Subject: File No. S7-38-04
From: Jeffrey A. Schaffer
Affiliation: Spectrum Group Management LLC
January 18, 2005
To Whom it May Concern,
I have reviewed the the Proposed Rule change and am concerned that the flow of valuable information to institutional investors such as ourselves will be negatively effected due to the new proposed changes to the internet roadshow process. Today institutional investors are able to view the very same roadshow over the Internet as those who attend it 'live' -- the same slides and the same presentation. As with the 'live' roadshow we can not retain any of the information (copy or download). So in essence, both venues --'live' or via the Internet -- accomplish the same result: a presentation that is not a "writing."
I do believe that the SEC should provide issuers and underwriters with a better approach to provide an IPO Internet roadshow to the public at large. However, it seems to me that should be at the sole discretion of the issuer and underwriter as to the marketing approach they wish to take. If a company decides that it wants to raise its public profile, then it should be up to them (and their underwriter) if they wish to do a public Internet roadshow. It seems inconsistent that if a company elects to do a institutional roadshow that is an exact copy of the 'live' roadshow, that they must then follow with a 'bona fide' electronic roadshow for the public. Using the same logic, shouldn't there be at least one public showing of the 'live' institutional roadshow.
A secondary impact on a thinly staffed fund like ours is how the proposed rule change might effect secondary offerings. Often secondary offerings are very quick -- a matter of hours or a few days -- making it difficult to produce a Internet roadshow for both the institutional audience as well as the retail audience.

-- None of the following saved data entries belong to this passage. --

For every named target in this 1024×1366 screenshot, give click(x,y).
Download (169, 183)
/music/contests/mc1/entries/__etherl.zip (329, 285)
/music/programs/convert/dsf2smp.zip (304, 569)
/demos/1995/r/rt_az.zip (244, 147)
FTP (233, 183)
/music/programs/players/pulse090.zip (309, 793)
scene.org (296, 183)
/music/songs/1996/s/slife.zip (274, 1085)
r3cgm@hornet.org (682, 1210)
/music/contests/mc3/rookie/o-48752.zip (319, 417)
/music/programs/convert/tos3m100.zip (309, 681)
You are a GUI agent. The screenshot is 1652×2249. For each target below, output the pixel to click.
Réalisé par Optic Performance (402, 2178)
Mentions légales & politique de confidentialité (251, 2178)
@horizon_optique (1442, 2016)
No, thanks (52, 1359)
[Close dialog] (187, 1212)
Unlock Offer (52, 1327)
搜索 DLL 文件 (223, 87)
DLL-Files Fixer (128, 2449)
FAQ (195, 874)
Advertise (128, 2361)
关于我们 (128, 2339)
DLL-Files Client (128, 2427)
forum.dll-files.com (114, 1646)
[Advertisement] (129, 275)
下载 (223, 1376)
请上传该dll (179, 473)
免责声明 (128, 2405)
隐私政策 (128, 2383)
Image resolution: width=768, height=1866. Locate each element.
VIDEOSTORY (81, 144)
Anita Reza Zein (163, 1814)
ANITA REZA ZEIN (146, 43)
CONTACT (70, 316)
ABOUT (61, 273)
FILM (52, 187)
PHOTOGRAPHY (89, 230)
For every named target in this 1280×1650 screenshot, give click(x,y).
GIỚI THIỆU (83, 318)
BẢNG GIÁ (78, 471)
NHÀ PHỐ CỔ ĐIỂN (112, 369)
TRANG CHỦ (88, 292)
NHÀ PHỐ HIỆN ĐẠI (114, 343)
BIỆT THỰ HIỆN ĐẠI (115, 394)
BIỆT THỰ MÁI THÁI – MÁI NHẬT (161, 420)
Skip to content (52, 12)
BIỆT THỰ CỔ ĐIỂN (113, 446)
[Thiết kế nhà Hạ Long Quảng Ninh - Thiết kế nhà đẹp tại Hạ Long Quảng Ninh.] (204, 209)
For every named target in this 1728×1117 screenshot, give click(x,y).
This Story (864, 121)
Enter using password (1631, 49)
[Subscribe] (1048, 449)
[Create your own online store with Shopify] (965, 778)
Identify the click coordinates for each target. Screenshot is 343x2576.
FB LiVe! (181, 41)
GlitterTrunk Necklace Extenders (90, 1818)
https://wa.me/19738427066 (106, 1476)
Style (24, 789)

Therefore, it seems that many companies may opt to only go with a 'live' version, which, because we would most likely not be able to attend, could curtail our access to important information.
Lastly, investors in public companies are already protected by both Reg FD as well as Sarbanes Oxley. Reg FD requires public companies to disseminate all material information to the public. Therefore, by law the offering company is not permitted to discuss any non-public information material in nature in it's secondary roadshow (unless, of course, it discloses it to the public at large). The SEC should recognize that the secondary roadshows are often comprised of information that shows a company's competitive advantages vs. it's competition. Needless to say, it is material that would place the company in a compromising position if it was exposed to its competition.
Thank you for your time and consideration.